The California Department of Water Resources today released a new NASA report showing land in the San Joaquin Valley is sinking faster than ever before, nearly 2 inches (5 centimeters) per month in some locations.
Ripped from the pages of a sci-fi novel, physicists have crafted a wormhole that tunnels a magnetic field through space.
“This device can transmit the magnetic field from one point in space to another point, through a path that is magnetically invisible,” said study co-author Jordi Prat-Camps, a doctoral candidate in physics at the Autonomous University of Barcelona in Spain. “From a magnetic point of view, this device acts like a wormhole, as if the magnetic field was transferred through an extra special dimension.”
Flu viruses are scam artists: they fool people’s immune systems so we never become fully immune to flu, no matter how many times we catch it. But virologists have been searching for a way to beat the scammers – a vaccine that will work against all kinds of flu. This week, two research groups got a lot closer.

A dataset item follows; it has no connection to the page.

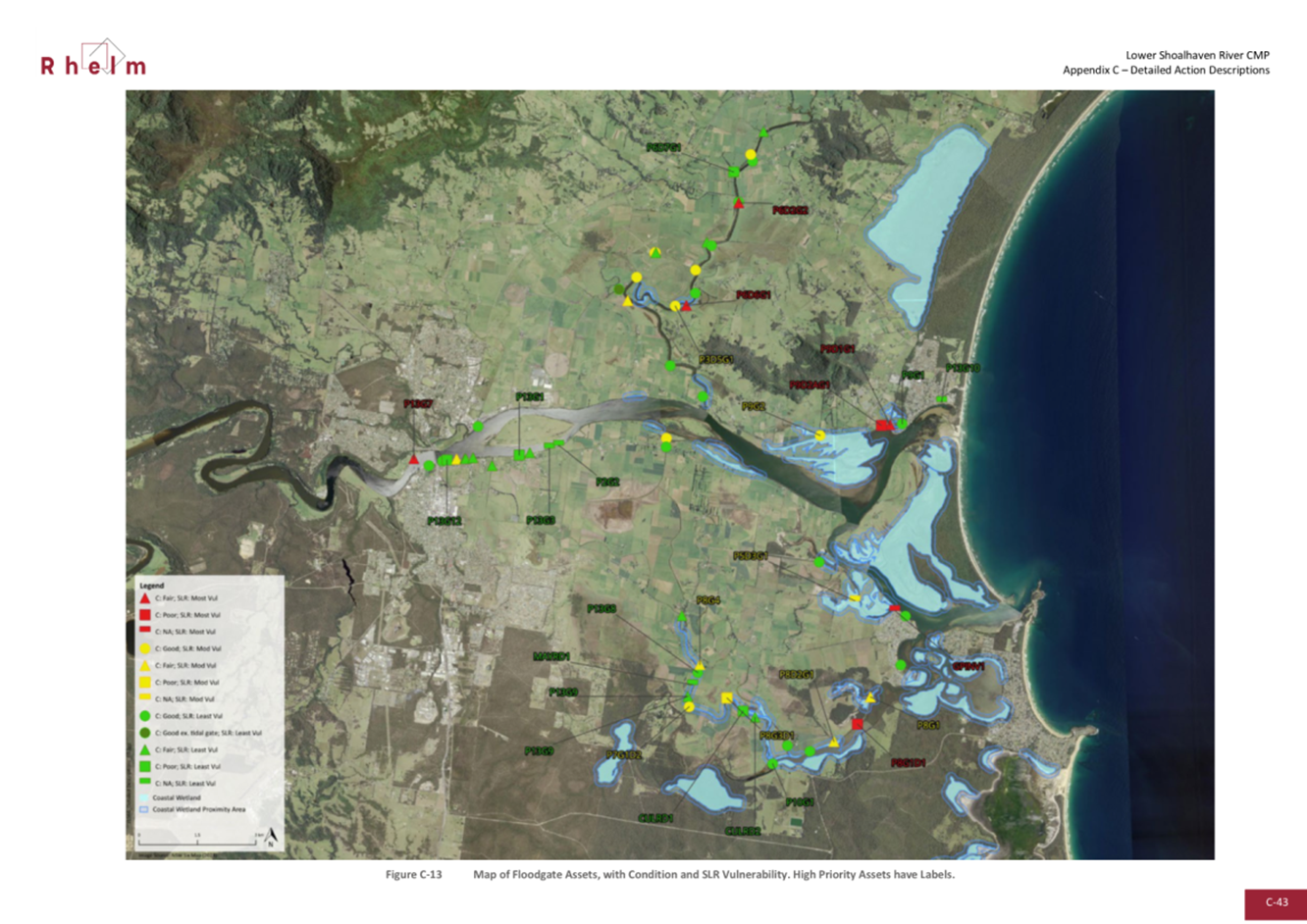Click the red triangle 'C: Fair; SLR: Most Vul' legend symbol
1307x924 pixels.
coord(145,597)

Flu carries big, globular proteins on its surface that grab the immune system’s attention. Then it subtly changes them, so after a few winters your immune system doesn’t quite recognise the virus enough to keep you immune and stop you getting sick. Worse, occasionally a new family of flu will circulate carrying a novel surface protein that few or no people have antibodies for, causing a lethal pandemic. That would happen if H5N1 bird flu started spreading in people.
A prototype 3D-printed robotic hand that can be made faster and more cheaply than current alternatives is this year’s UK winner of the James Dyson Award.
The Bristol-raised creator of the Open Bionics project says he can 3D-scan an amputee and build them a custom-fitted socket and hand in less than two days.
It typically takes weeks or months to obtain existing products.